------ Data for processing

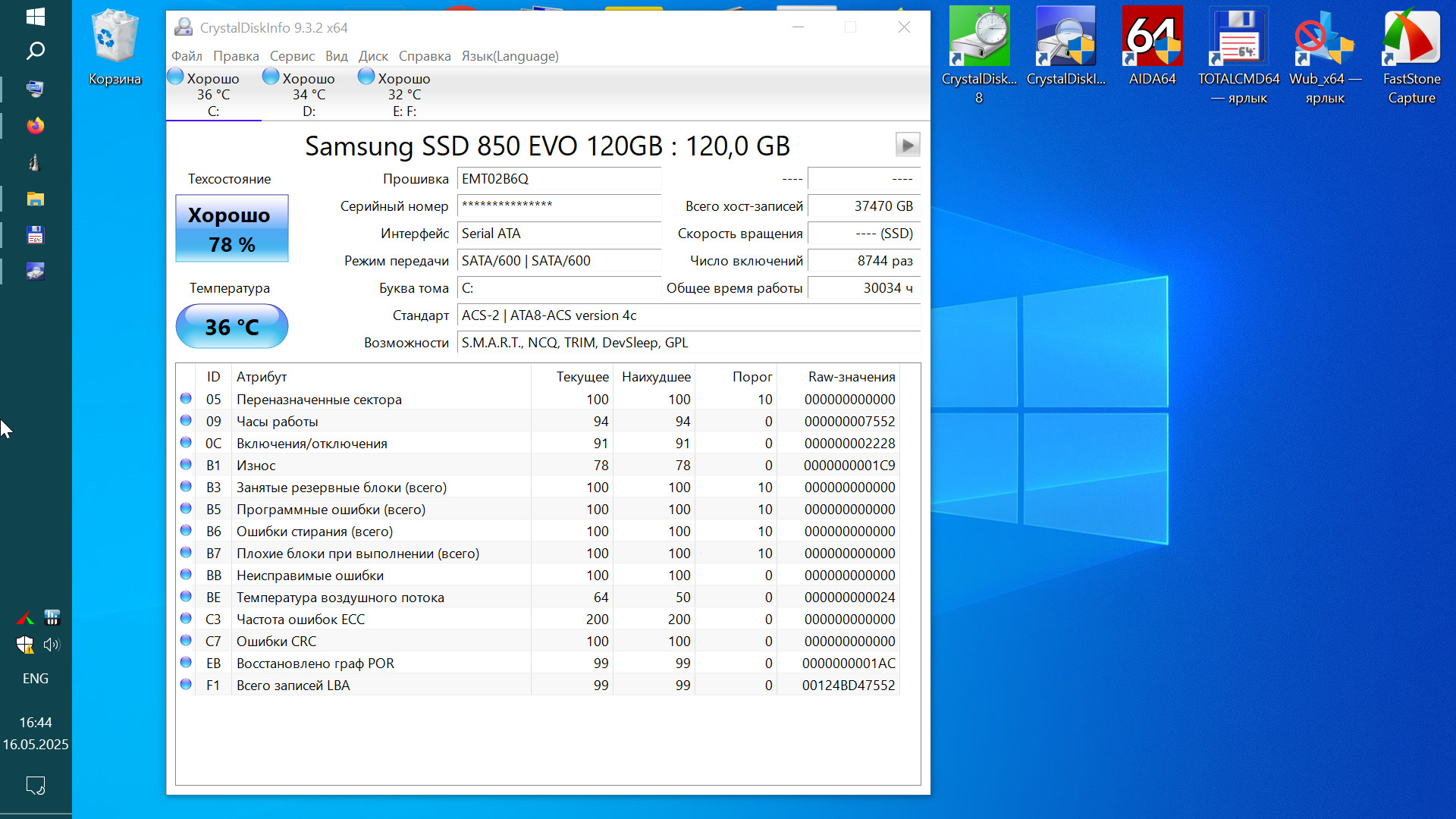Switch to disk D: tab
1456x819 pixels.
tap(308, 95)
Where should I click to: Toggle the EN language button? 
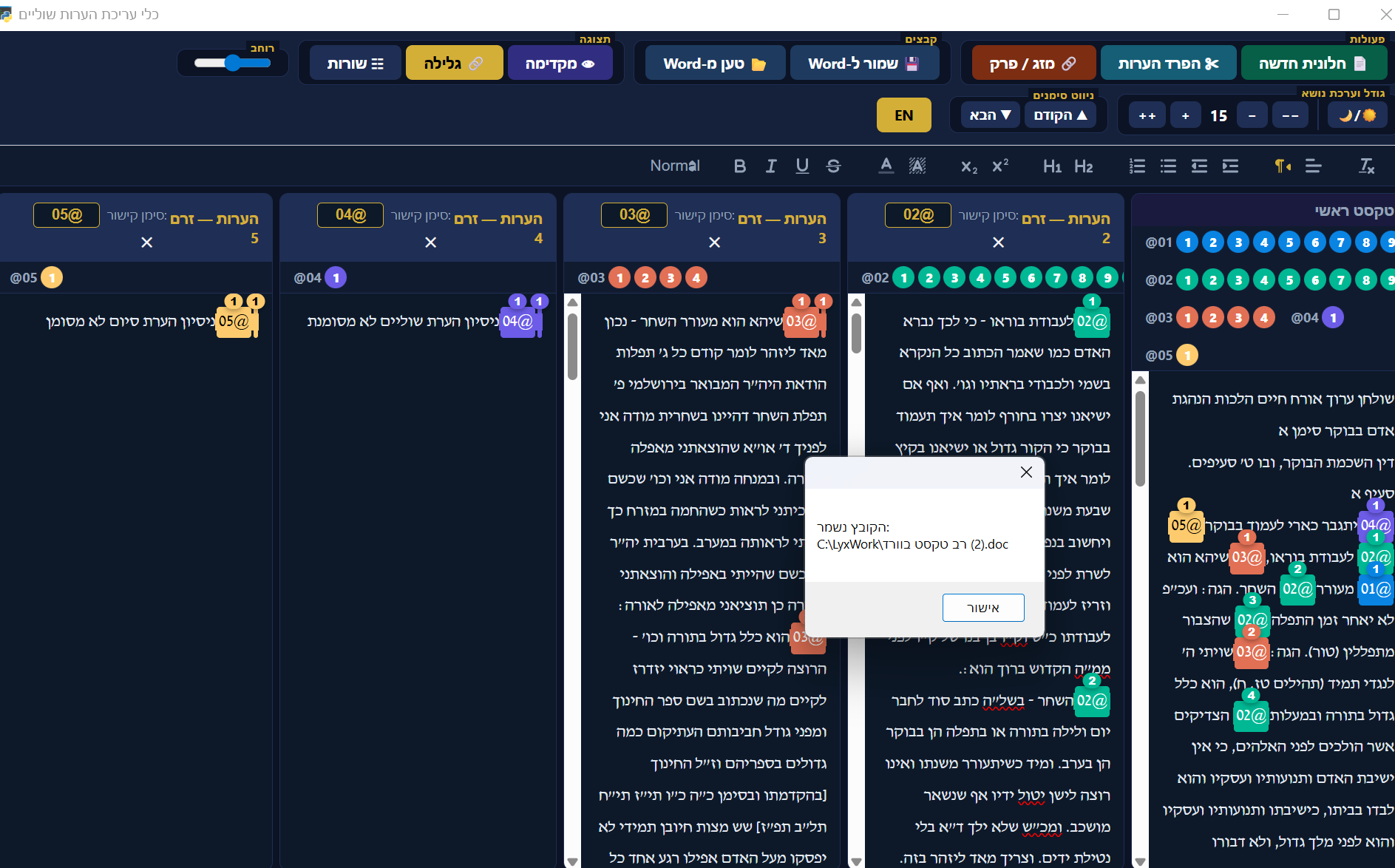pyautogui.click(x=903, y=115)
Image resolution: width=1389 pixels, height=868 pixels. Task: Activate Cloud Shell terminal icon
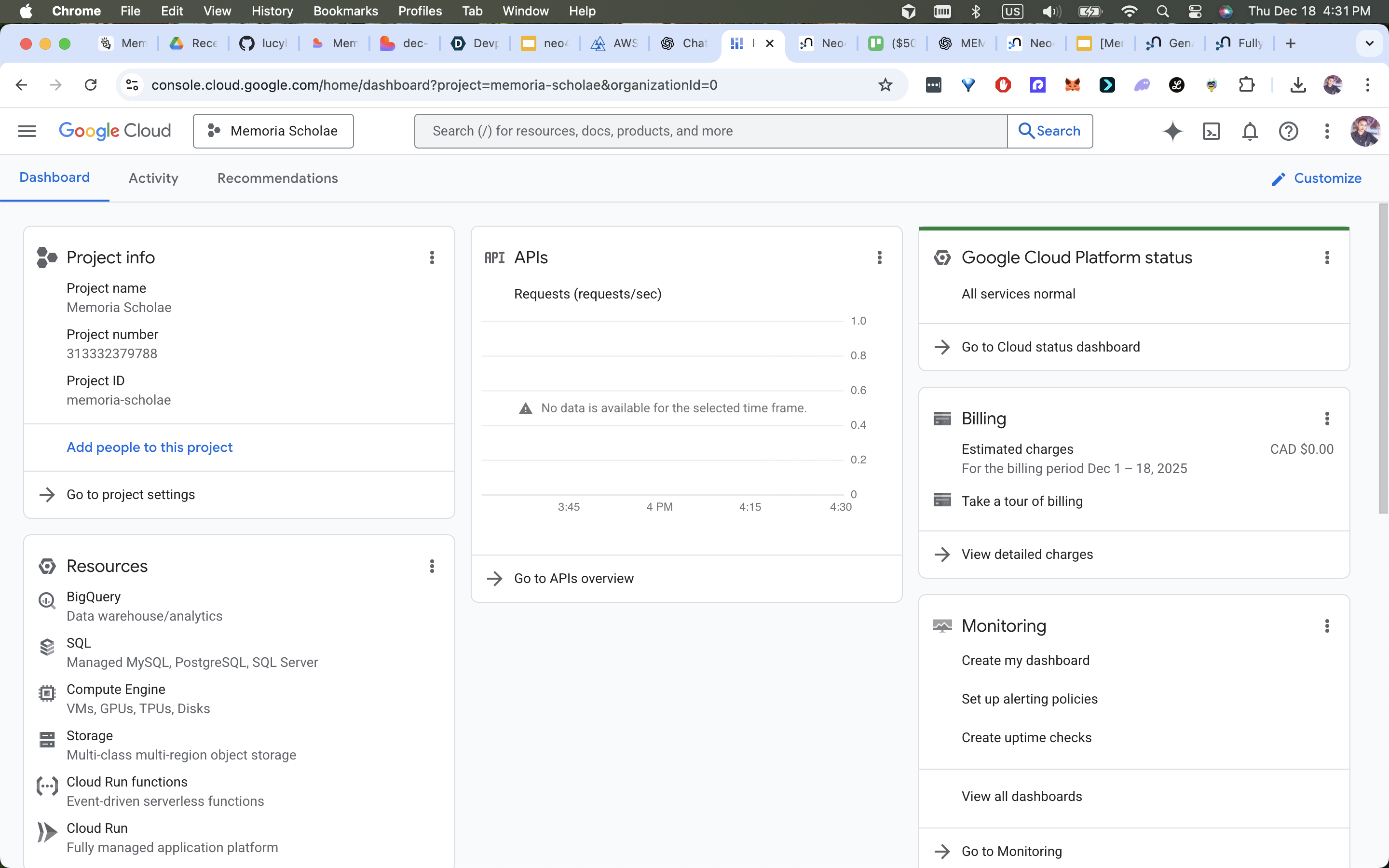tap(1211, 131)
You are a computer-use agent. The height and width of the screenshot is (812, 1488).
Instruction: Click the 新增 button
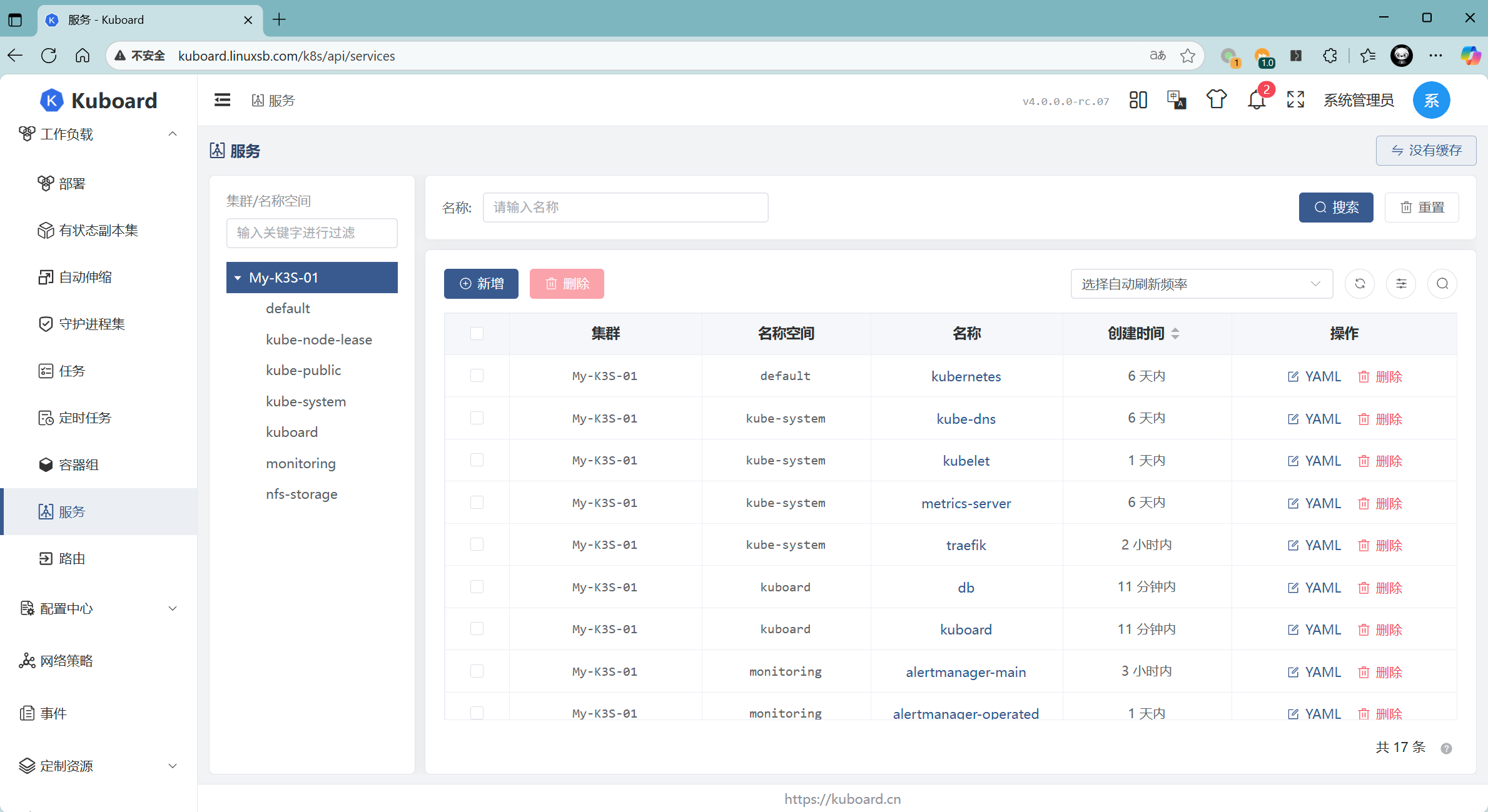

------------

> Task item:
An acceptable answer holds exactly the lines from the one with "Image resolution: width=1389" through the end of the entries above, both ends kept, and no pictures at all.

> Expected output:
Image resolution: width=1389 pixels, height=868 pixels. Task: Activate Cloud Shell terminal icon
tap(1211, 131)
You are a computer-use agent. The height and width of the screenshot is (812, 1488).
Instruction: Click the 新增 button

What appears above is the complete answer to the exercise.